Hashed Only Manifest Static Files Storage

I was working on improving static file caching for a site today, and my Nginx config got a bit complex because I don’t want to cache the unprocessed source files with unhashed names:

    # This matches static files that include a hash in their file names.
    # (i.e., those processed by collecstatic). These files should be
    # cached essentially "forever".
    location ~* ^/static/(.*?[a-z0-9_-]+\.[a-f0-9]+\.[a-z]+)$ {
        expires 1y;
        add_header cache-control "public, immutable";
        alias /sites/example.com/current/static/$1;
    }

    # This matches static files that don't include a hash in their file
    # names. These should NOT be cached forever. This allows static
    # source files to be viewed in the browser without needing to know
    # the hashed file name.
    location /static {
        alias /sites/example.com/current/static;
    }

The regex for matching hashed file names seemed somewhat brittle, so I started thinking about other options, and it occurred to me that I don’t really need or want the unprocessed source files to be available in production.

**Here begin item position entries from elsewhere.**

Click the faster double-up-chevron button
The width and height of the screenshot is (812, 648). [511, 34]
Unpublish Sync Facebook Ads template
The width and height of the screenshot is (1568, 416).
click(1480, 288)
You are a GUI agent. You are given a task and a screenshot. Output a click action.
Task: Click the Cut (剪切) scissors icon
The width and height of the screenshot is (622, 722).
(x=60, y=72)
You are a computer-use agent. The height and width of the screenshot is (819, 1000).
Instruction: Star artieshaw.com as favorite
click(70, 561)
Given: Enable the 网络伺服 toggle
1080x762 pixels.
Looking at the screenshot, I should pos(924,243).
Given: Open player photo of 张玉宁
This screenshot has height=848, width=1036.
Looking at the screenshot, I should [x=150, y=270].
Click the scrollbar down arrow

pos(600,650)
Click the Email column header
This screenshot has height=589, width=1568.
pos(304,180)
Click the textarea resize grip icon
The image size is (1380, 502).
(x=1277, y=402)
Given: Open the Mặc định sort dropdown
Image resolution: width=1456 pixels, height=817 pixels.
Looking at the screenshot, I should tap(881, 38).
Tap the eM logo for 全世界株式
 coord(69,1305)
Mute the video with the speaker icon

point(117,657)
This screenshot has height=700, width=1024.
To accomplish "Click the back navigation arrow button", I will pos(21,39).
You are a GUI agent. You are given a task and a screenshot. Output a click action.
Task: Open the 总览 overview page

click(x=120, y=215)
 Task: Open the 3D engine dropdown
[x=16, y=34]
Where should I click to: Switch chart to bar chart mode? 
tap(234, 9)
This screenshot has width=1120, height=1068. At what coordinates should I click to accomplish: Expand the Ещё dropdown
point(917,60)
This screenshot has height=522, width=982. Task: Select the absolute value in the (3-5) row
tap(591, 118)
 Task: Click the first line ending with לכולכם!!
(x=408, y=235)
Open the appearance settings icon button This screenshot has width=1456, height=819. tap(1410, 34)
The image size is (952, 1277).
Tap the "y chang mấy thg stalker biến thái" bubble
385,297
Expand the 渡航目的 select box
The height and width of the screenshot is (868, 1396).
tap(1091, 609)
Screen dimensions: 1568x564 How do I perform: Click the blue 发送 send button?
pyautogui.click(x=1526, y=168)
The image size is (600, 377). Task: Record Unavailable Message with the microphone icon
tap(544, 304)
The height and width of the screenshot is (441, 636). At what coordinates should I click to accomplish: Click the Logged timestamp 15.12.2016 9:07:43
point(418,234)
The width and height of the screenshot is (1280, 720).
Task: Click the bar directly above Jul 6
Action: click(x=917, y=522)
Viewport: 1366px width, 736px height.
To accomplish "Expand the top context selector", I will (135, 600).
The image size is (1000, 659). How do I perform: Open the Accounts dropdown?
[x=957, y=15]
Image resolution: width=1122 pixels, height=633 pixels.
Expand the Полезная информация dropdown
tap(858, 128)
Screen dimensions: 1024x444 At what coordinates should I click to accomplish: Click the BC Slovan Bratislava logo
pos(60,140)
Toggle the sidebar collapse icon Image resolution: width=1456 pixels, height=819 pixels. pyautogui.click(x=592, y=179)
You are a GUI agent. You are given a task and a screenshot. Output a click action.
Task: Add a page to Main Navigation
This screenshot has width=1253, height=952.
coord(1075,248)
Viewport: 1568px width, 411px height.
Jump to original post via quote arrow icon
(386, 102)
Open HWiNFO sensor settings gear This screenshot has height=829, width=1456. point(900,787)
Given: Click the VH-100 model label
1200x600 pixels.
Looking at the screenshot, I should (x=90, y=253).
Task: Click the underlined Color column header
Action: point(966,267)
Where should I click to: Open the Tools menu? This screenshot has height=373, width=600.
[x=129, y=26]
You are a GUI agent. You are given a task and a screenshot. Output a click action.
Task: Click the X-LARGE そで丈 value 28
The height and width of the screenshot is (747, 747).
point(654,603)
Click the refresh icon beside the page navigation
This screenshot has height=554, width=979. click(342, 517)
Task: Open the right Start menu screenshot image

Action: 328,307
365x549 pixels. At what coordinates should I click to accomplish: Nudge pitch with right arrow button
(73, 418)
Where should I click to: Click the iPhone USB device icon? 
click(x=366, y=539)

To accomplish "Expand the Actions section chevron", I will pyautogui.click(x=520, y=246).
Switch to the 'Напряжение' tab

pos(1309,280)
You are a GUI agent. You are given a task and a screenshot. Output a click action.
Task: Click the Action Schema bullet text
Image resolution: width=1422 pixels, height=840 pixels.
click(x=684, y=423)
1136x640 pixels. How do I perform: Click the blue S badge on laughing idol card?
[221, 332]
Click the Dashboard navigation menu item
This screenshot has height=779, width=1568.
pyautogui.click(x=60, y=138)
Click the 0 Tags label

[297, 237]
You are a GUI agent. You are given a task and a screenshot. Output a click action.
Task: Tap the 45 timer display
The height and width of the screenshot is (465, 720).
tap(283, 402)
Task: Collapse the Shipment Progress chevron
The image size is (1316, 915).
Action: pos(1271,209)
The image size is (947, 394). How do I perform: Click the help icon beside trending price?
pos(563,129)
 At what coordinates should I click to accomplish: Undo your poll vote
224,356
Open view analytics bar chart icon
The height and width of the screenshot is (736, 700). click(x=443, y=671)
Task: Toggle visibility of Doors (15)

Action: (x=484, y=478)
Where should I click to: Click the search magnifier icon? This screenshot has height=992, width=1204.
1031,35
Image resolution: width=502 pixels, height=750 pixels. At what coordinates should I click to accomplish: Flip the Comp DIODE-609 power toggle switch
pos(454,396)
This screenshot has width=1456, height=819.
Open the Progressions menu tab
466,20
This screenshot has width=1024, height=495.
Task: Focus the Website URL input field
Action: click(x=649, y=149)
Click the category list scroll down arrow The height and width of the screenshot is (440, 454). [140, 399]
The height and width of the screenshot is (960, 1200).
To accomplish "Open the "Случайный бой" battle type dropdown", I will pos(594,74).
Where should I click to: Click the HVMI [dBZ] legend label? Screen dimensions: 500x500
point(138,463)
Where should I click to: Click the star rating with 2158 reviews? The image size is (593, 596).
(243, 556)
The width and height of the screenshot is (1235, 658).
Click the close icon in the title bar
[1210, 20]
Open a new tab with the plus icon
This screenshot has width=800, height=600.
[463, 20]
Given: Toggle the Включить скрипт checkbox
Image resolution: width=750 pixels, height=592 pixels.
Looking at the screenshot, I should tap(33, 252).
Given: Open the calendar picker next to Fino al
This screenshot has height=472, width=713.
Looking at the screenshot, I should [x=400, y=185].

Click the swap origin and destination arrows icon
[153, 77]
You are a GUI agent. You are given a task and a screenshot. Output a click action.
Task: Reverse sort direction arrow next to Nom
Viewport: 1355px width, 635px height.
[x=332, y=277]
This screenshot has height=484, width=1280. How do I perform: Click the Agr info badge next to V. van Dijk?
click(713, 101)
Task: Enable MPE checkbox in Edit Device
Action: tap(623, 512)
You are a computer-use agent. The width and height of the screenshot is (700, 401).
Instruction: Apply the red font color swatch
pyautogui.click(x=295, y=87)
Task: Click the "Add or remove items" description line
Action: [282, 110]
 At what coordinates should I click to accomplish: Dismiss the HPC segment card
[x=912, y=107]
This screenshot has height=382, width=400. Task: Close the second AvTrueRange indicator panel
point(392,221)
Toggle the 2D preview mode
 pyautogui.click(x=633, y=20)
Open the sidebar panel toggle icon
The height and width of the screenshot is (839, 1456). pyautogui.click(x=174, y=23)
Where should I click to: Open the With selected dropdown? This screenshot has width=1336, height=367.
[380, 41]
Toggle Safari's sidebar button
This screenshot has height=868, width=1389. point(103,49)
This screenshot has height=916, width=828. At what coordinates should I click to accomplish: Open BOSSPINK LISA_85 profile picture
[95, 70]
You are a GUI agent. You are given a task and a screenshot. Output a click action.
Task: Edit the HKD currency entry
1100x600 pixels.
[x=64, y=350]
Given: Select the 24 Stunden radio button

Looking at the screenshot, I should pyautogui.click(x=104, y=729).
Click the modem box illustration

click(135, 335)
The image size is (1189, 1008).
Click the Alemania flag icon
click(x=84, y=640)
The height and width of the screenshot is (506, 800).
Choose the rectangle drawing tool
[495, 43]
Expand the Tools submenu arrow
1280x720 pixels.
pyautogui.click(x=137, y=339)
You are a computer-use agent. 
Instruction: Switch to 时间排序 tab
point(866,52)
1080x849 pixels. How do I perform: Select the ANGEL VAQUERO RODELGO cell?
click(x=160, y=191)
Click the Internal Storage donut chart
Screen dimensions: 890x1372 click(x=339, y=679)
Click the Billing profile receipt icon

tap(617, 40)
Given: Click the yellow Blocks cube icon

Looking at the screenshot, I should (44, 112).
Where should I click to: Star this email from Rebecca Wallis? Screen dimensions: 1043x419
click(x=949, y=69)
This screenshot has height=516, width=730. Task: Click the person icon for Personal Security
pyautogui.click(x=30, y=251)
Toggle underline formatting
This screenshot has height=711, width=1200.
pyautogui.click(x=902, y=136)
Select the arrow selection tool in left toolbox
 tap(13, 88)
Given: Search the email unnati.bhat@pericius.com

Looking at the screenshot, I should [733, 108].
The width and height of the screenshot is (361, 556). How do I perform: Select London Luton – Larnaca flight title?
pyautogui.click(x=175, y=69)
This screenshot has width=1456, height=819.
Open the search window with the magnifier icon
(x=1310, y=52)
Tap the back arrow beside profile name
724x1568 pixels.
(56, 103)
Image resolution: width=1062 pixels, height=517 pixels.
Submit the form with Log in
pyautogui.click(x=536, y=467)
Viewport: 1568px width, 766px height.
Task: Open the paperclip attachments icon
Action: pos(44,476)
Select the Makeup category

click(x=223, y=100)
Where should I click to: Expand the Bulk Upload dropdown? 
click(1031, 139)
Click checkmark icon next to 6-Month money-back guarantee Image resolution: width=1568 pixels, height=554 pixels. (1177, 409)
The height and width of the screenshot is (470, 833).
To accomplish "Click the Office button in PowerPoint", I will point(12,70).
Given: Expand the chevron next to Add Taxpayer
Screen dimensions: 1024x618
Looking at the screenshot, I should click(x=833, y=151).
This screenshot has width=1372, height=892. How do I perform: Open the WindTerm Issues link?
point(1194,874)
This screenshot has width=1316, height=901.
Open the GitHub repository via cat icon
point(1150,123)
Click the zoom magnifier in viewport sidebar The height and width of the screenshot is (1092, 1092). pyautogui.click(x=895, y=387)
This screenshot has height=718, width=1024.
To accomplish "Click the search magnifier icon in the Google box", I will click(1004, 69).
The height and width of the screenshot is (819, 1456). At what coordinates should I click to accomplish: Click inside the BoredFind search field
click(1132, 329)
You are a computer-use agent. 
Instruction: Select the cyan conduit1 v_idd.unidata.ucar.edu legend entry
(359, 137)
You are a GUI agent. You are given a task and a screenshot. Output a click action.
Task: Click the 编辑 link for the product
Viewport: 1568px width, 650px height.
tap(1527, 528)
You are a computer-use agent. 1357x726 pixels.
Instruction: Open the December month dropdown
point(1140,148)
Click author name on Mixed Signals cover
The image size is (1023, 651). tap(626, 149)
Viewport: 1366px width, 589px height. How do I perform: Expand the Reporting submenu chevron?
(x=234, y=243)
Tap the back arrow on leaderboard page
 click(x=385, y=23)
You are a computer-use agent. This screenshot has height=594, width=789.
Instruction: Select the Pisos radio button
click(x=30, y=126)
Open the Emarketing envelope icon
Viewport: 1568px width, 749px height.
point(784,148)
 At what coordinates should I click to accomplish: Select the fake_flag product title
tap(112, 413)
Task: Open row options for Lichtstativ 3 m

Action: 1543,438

I did a bit of searching, and it doesn’t look like ManifestStaticFilesStorage supports this, so I came up with the following (it removes the source files from the STATIC_ROOT destination during post-processing just in case they’re needed before that):

import os

from django.contrib.staticfiles.storage import ManifestStaticFilesStorage as Base


class ManifestStaticFilesStorage(Base):
    """Manifest storage that saves only files with hashed names.

    The purpose of this is to avoid deploying unprocessed static source
    files. Not only are these files typically not needed in production,
    their presence makes static location configuration (in Nginx,
    Apache, etc) more complex, especially with regard to caching.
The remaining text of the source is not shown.